EXERCISE PROMPT -
Copy all of the records below, line by line, without altering a single character.

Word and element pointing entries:
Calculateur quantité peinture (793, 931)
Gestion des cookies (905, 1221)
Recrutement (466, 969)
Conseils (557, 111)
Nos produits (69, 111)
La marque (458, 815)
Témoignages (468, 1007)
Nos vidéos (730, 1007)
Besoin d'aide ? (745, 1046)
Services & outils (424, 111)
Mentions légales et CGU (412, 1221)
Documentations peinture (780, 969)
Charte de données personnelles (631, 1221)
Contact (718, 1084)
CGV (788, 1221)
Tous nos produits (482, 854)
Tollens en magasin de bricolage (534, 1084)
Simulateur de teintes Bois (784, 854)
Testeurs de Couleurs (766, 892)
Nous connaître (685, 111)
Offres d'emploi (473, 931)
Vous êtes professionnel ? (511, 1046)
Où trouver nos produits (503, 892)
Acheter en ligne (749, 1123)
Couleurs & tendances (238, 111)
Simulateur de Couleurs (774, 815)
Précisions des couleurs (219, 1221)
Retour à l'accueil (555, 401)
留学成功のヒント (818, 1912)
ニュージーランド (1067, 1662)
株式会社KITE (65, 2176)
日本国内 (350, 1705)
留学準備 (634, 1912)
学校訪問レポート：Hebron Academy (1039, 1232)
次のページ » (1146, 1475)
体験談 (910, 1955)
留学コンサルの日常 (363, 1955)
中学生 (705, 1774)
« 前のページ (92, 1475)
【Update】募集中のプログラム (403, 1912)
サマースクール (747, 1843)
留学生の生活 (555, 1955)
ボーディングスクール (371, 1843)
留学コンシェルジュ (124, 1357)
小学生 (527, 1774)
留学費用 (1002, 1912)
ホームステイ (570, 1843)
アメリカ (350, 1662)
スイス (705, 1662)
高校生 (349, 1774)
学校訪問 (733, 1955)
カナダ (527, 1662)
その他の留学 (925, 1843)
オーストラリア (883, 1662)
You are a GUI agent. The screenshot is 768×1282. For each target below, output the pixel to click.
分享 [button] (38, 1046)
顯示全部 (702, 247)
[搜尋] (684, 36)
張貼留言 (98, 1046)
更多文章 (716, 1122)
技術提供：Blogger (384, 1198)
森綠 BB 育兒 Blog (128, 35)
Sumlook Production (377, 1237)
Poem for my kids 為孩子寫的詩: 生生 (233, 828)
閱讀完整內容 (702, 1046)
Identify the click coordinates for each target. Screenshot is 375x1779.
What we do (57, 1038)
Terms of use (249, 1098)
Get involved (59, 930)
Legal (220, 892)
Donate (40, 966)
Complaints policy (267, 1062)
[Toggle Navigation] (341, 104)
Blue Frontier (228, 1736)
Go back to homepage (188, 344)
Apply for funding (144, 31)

ANSWER FOR THE TASK -
Calculateur quantité peinture (793, 931)
Gestion des cookies (905, 1221)
Recrutement (466, 969)
Conseils (557, 111)
Nos produits (69, 111)
La marque (458, 815)
Témoignages (468, 1007)
Nos vidéos (730, 1007)
Besoin d'aide ? (745, 1046)
Services & outils (424, 111)
Mentions légales et CGU (412, 1221)
Documentations peinture (780, 969)
Charte de données personnelles (631, 1221)
Contact (718, 1084)
CGV (788, 1221)
Tous nos produits (482, 854)
Tollens en magasin de bricolage (534, 1084)
Simulateur de teintes Bois (784, 854)
Testeurs de Couleurs (766, 892)
Nous connaître (685, 111)
Offres d'emploi (473, 931)
Vous êtes professionnel ? (511, 1046)
Où trouver nos produits (503, 892)
Acheter en ligne (749, 1123)
Couleurs & tendances (238, 111)
Simulateur de Couleurs (774, 815)
Précisions des couleurs (219, 1221)
Retour à l'accueil (555, 401)
留学成功のヒント (818, 1912)
ニュージーランド (1067, 1662)
株式会社KITE (65, 2176)
日本国内 (350, 1705)
留学準備 (634, 1912)
学校訪問レポート：Hebron Academy (1039, 1232)
次のページ » (1146, 1475)
体験談 (910, 1955)
留学コンサルの日常 (363, 1955)
中学生 (705, 1774)
« 前のページ (92, 1475)
【Update】募集中のプログラム (403, 1912)
サマースクール (747, 1843)
留学生の生活 (555, 1955)
ボーディングスクール (371, 1843)
留学コンシェルジュ (124, 1357)
小学生 (527, 1774)
留学費用 (1002, 1912)
ホームステイ (570, 1843)
アメリカ (350, 1662)
スイス (705, 1662)
高校生 (349, 1774)
学校訪問 (733, 1955)
カナダ (527, 1662)
その他の留学 (925, 1843)
オーストラリア (883, 1662)
You are a GUI agent. The screenshot is 768×1282. For each target below, output the pixel to click.
分享 [button] (38, 1046)
顯示全部 (702, 247)
[搜尋] (684, 36)
張貼留言 (98, 1046)
更多文章 (716, 1122)
技術提供：Blogger (384, 1198)
森綠 BB 育兒 Blog (128, 35)
Sumlook Production (377, 1237)
Poem for my kids 為孩子寫的詩: 生生 (233, 828)
閱讀完整內容 (702, 1046)
Identify the click coordinates for each target. Screenshot is 375x1779.
What we do (57, 1038)
Terms of use (249, 1098)
Get involved (59, 930)
Legal (220, 892)
Donate (40, 966)
Complaints policy (267, 1062)
[Toggle Navigation] (341, 104)
Blue Frontier (228, 1736)
Go back to homepage (188, 344)
Apply for funding (144, 31)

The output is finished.